##### EXCERPTED RECORDS #####

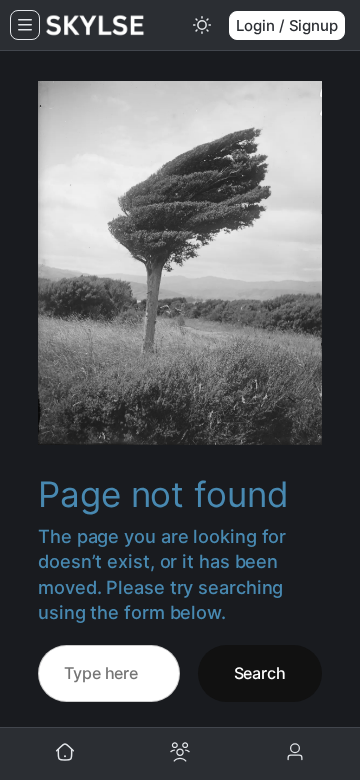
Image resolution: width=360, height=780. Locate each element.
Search (260, 673)
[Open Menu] (25, 25)
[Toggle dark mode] (202, 25)
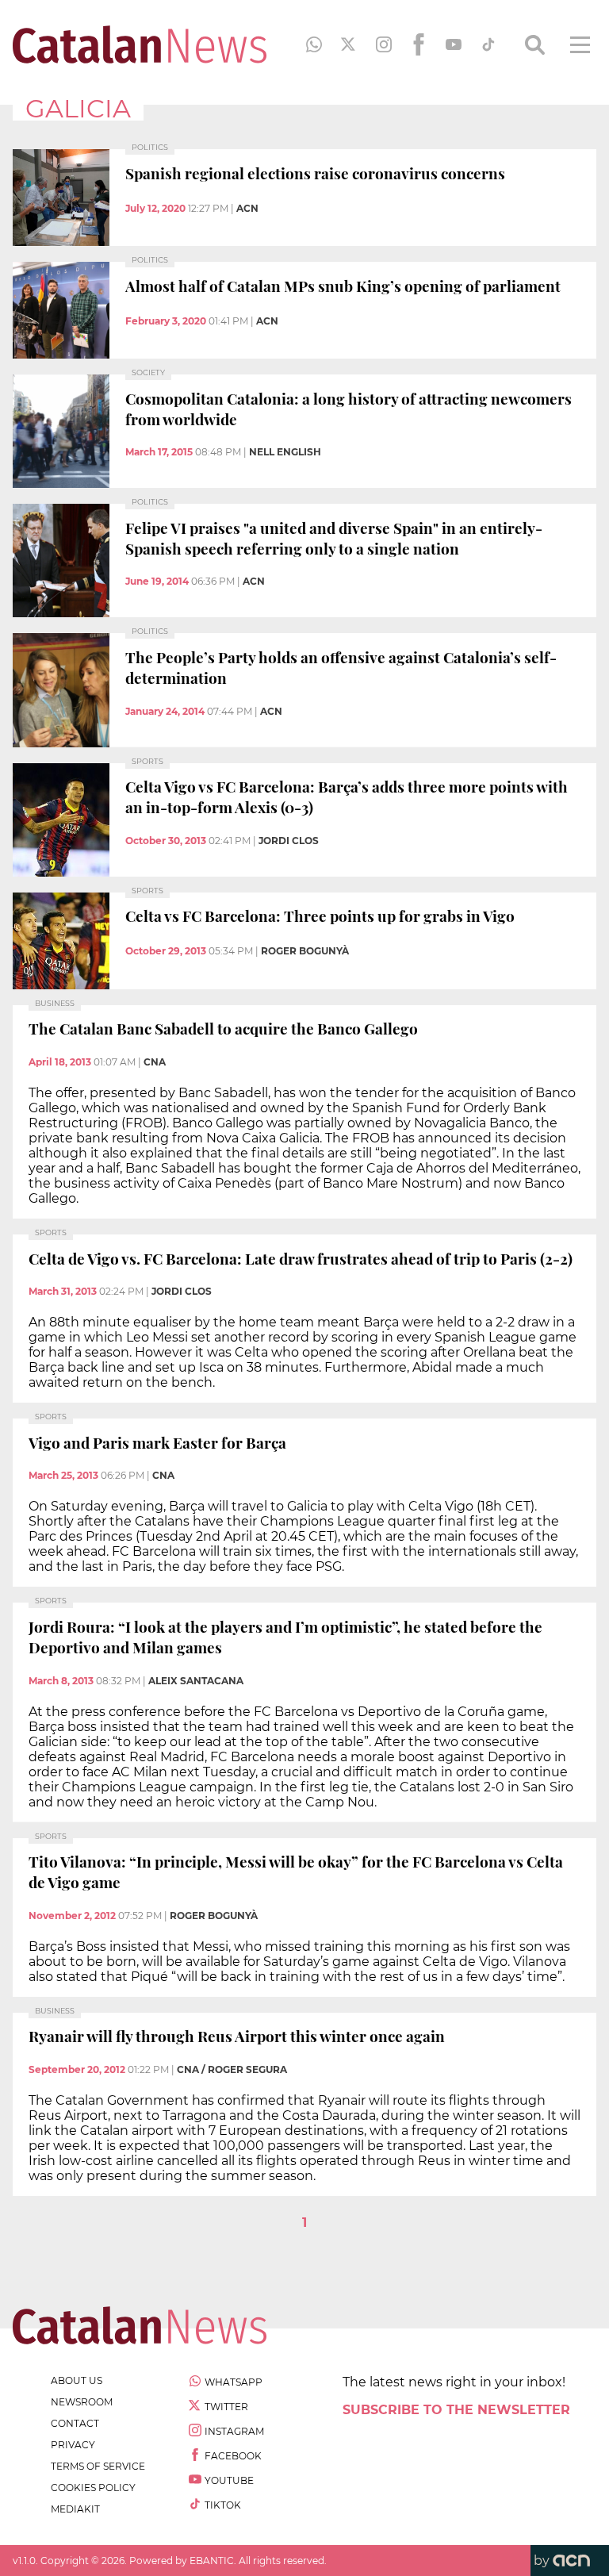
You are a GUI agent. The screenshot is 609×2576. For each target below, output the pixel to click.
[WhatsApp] (314, 44)
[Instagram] (383, 44)
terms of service (98, 2466)
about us (76, 2380)
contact (75, 2423)
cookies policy (93, 2487)
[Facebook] (418, 44)
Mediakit (75, 2509)
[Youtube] (453, 44)
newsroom (82, 2402)
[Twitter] (348, 44)
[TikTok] (488, 44)
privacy (73, 2445)
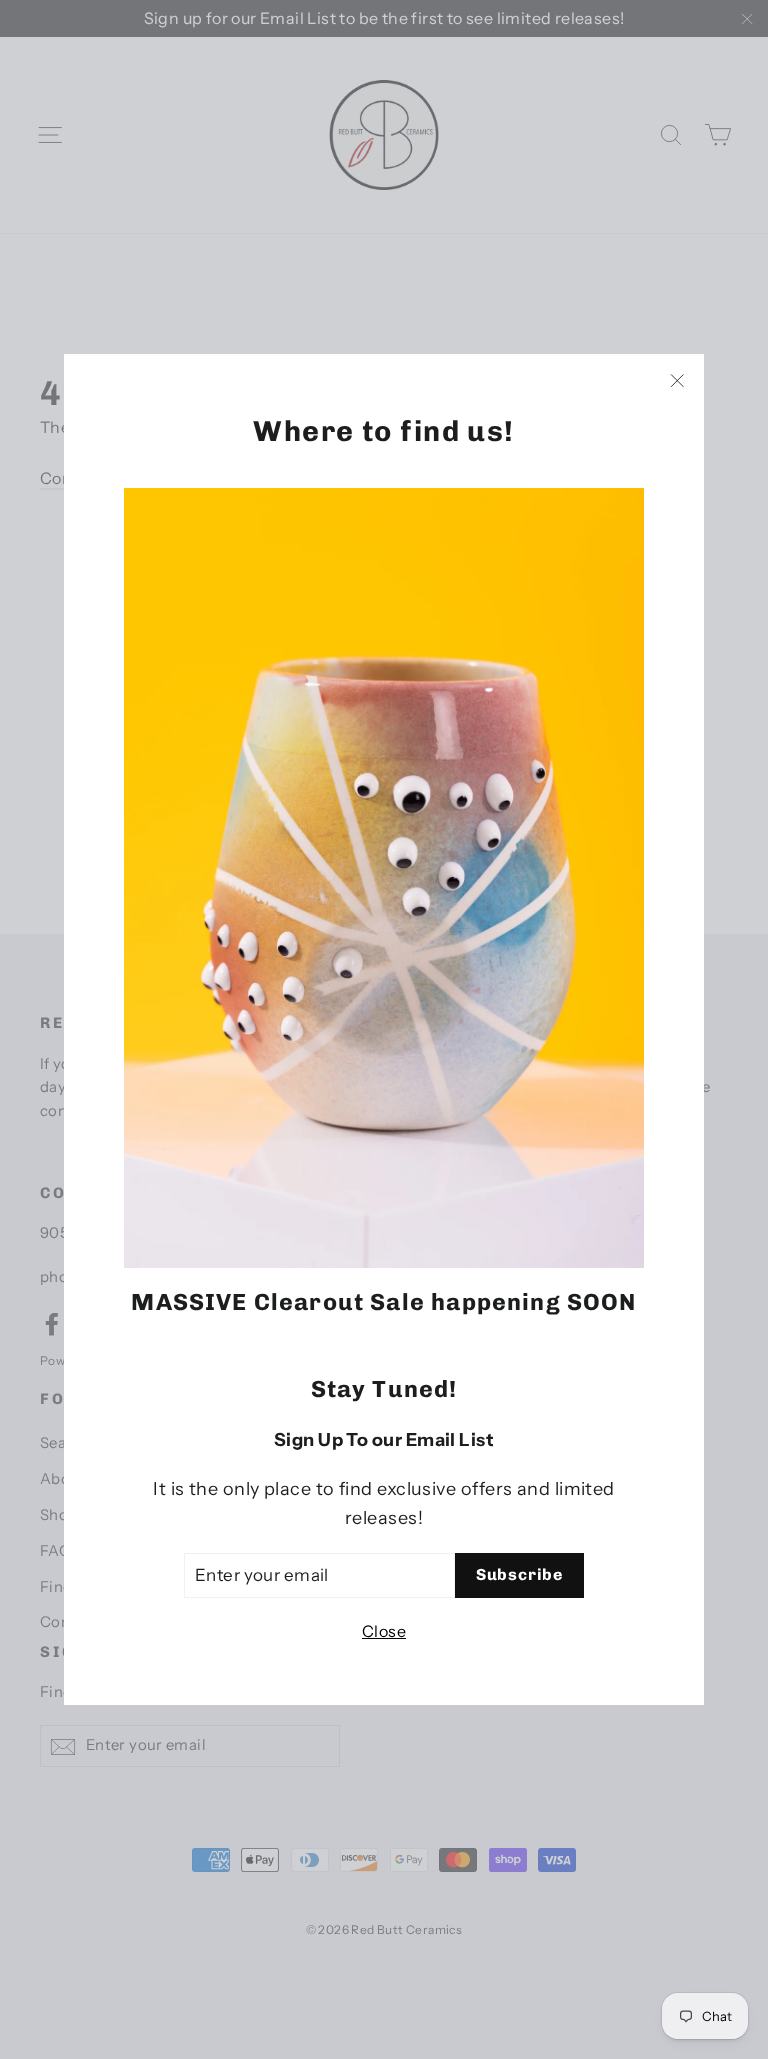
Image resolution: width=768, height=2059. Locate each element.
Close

#####

▸ **DIRECTIONS FOR THIS TASK**
Output each record verbatim and leave out its pictures.

▸ **OUTPUT FOR THIS TASK**
Image resolution: width=360, height=780. Locate each element.
Search (260, 673)
[Open Menu] (25, 25)
[Toggle dark mode] (202, 25)
You are a GUI agent. The screenshot is 609×2576. For each target below, output the pixel to click.
[WhatsApp] (314, 44)
[Instagram] (383, 44)
terms of service (98, 2466)
about us (76, 2380)
contact (75, 2423)
cookies policy (93, 2487)
[Facebook] (418, 44)
Mediakit (75, 2509)
[Youtube] (453, 44)
newsroom (82, 2402)
[Twitter] (348, 44)
[TikTok] (488, 44)
privacy (73, 2445)
Image resolution: width=768, height=2059. Locate each element.
Close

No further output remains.